Some of French retailer Groupe Casino's bonds are trading at a distressed price, signalling higher refinancing risks over the next two years as interest rates rise and concerns grow about tightening credit conditions.
Debt trading at a heavily discounted price of 70 cents or less is considered distressed, meaning the borrower may default on it in the near term.
Casino has around €3 billion of debt consisting of loans and bonds maturing between 2024 and 2025.
The 3.58% unsecured bond maturing in February 2025 was trading at 27 cents on the euro on Wednesday, according to Refinitiv data.
The bond was as high as 75 cents in February before dipping to the mid-40s area in early March and falling by some 10 cents on the euro since last Thursday.
Credit Default Swap
The cost of Casino's five-year credit default swap (CDS) - a form of insurance for bondholders - was at 69 basis points (bps) upfront on Wednesday, up from 65 bps a week before, according to data from S&P Global Market Intelligence, another sign of higher default risk for the company.
Typically, once a credit becomes particularly distressed, an upfront payment is required to enter into a CDS contract, as in Casino's case.
Its CDS rose by more than 20 bps over the course of March, the data showed.
Analysts expected the company to refinance its looming debt by using cash on balance sheet and proceeds from asset disposals.

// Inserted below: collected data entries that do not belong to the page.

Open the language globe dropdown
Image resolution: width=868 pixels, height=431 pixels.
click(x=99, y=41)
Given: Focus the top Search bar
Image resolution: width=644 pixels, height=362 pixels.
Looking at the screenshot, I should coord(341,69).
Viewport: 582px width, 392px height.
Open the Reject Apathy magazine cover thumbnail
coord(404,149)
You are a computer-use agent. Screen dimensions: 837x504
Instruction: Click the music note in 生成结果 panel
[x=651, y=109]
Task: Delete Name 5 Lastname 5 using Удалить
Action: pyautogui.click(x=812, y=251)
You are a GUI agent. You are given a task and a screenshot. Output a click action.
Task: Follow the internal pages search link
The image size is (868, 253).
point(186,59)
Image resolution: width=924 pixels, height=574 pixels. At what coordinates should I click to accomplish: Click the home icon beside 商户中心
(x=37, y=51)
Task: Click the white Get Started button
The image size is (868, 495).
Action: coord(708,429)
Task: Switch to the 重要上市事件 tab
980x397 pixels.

But the company ended 2022 with less cash than analysts expected based on previous years' figures, despite the last quarter being historically the most cash generative due to Christmas sales. That makes it more challenging for them to refinance the debt, analysts say.
Moody's Cuts Rating
"The company continues to burn cash with negative free cash flow in France of around 900 million euros in 2022," Moody's said.
Following the downgrade, the firm's shares slumped by over 16% on Friday, their worst day on record, hitting a record low of €5.6. They were trading at €6.1 on Wednesday.

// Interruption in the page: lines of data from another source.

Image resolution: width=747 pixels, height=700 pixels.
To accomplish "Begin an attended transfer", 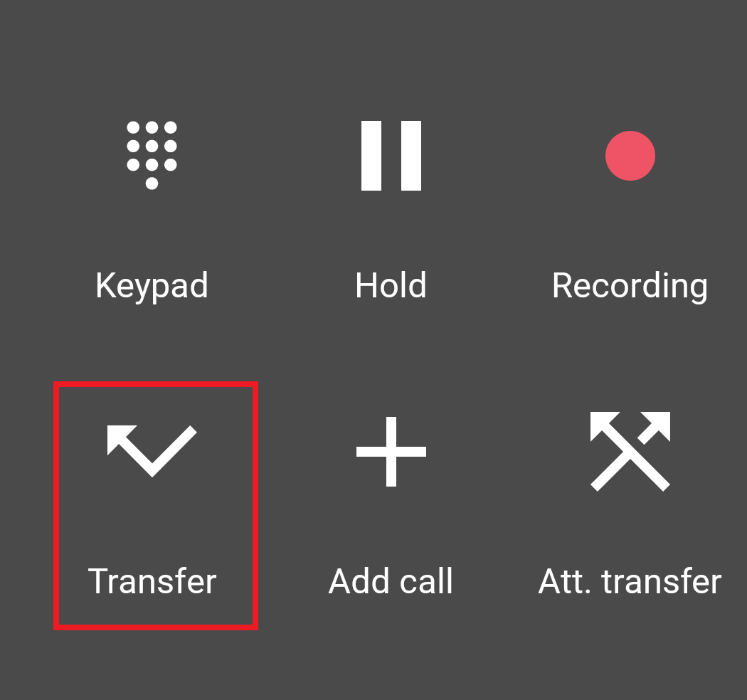I will [x=630, y=505].
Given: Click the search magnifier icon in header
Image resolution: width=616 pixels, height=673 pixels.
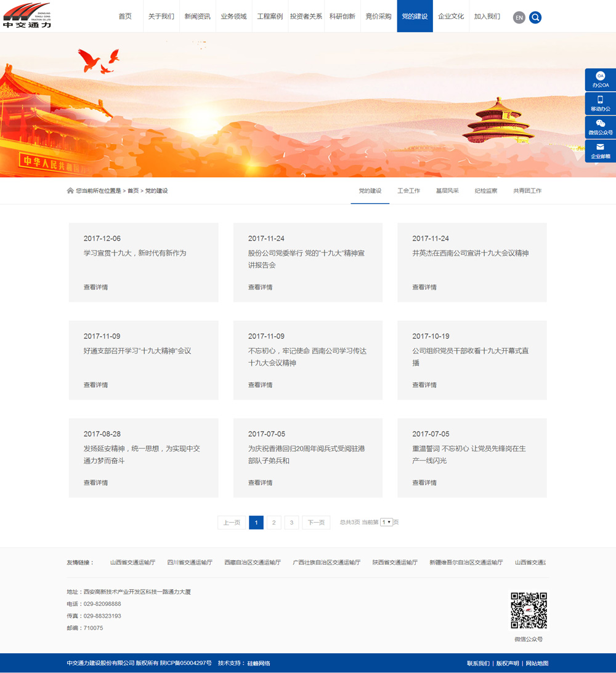Looking at the screenshot, I should pyautogui.click(x=535, y=17).
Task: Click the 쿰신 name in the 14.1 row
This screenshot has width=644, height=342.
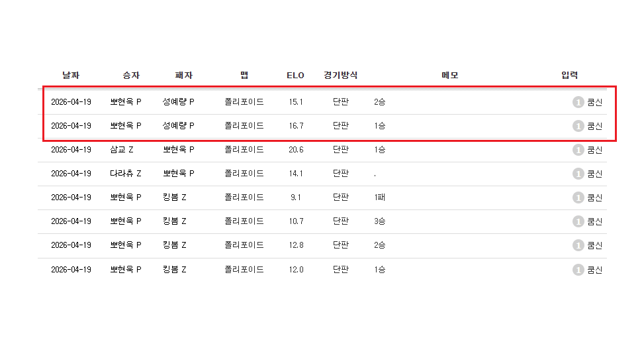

Last Friday Casino also announced a cash tender offer for a portion of its outstanding 5.875% senior secured notes maturing in January 2024, in a bid to allay investor concerns and proactively manage its debt maturities.
The firm is offering to buy back €100 million of the bond at a purchase price of €94, according to IFR.
Casino declined to comment.
The company is in exclusive talks to combine its French retail business with smaller food retailer Teract as it seeks to reassure investors over its ability to generate cash and reduce debt. Earlier this month it sold down its stake in Brazilian supermarket chain Assai.